A few weeks ago, I was sitting around a warm kitchen table with two of my best friends when one of them (I’ll call her Jane) mentioned wanting a boob job someday. She has lamented her breasts to me on more than one occasion, seeming to believe they were the only ones like hers in the world. I told her time and again, I see lots of boobs every day and I’ve seen lots like hers. But I don’t think she believed me. So on this occasion, our other friend said, “Show them to us.” Jane hesitated, but complied. And they were just as she described them. And they were normal. And they were beautiful.
And then our other friend lifted her shirt. And pretty soon we were all doing it. And then we took a photo. A group boob photo. You know. How you do.
Turns out, it’s very hard to take a group boob shot and get all the boobs in at once.
And it was empowering. So much.
It reminded me of one of my very favorite SOAM entries from way back in 2006. A group of moms who’d met through a playgroup and then become very close all got together and posed for a topless group photo. At the time I was a little jealous, and also a little relieved. I loved the sisterhood, the diversity, the love among all those women with different body types. I was a little nervous about stripping in front of friends.

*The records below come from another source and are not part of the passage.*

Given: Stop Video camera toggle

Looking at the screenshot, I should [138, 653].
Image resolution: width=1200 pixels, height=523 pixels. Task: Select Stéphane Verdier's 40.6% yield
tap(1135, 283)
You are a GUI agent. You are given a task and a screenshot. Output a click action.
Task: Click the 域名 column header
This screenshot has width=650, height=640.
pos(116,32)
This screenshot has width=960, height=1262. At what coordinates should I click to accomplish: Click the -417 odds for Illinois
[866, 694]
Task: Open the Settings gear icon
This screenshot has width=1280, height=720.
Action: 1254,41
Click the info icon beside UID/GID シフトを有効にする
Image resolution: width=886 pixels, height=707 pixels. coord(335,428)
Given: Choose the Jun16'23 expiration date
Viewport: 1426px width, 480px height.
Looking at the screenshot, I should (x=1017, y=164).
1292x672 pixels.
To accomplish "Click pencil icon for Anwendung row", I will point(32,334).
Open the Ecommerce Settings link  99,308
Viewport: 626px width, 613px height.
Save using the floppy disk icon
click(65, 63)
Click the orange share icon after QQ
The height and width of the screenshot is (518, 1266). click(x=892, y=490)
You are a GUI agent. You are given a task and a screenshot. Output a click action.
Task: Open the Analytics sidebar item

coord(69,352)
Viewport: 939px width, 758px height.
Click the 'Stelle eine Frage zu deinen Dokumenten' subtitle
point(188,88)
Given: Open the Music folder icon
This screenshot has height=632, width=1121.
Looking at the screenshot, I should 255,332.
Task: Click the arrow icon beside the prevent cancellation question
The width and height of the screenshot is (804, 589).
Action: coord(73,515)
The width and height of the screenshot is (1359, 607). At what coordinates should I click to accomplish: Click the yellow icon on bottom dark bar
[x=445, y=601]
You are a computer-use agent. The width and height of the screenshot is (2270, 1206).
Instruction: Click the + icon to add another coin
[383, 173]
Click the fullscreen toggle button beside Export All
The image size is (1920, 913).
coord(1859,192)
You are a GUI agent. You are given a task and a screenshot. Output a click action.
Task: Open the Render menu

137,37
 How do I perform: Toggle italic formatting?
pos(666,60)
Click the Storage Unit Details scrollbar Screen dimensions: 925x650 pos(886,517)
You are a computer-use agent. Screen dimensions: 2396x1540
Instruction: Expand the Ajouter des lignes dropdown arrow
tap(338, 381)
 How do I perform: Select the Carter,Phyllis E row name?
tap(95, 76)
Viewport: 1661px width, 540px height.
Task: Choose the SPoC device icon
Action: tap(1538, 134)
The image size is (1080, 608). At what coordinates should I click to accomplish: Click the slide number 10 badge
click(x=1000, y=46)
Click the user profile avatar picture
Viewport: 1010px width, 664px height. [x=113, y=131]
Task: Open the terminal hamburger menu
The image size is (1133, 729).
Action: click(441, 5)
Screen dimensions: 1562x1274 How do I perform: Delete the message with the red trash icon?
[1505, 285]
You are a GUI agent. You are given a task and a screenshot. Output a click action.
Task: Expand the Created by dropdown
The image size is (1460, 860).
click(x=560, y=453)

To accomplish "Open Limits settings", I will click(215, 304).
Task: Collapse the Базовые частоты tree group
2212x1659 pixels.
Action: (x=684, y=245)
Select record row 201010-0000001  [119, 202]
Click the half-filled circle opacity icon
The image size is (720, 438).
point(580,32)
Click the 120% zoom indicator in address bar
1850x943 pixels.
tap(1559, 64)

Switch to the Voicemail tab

Despite my claims that my friend’s boobs were well within the spectrum of normal and therefore beautiful, she was having a hard time accepting it. She doesn’t get online as much as I do, so I grabbed my phone and opened up my TIAW board on Pinterest and showed it to her. (Can I just say thank goodness for the interwebz? Srsly.) Interestingly, she picked out the thumbnail of this image, too small on my phone to read the text. Pointing to the bottom image she said, “See? THAT is beautiful!” I pulled up the full sized pin for her:
I don’t know how deeply it settled into her mind and into her heart, but I do believe it made an impression. There is beauty in every body.
If my friend chooses to get a boob job, I will still love and respect her exactly the same as I do now. But my years working on SOAM, and my years spent working on learning to love myself both inside and outside have taught me that it really is possible to learn to love even unconventionally beautiful parts of our bodies. Furthermore, my theory is that cosmetic surgery is a band-aid, not treating the root of the problem. I wonder what, beyond her boobs, she would focus her self-abuse on? Another body part? An emotional aspect? A facet of her personality? Based on the work I have done in my own life, both in self-love, and in health issues, I find that treating the root of the problem tends to be the most wholly healing solution. Learning to truly and deeply love yourself, tends to result in, well, self-love. And the discovery of your beauty comes with that.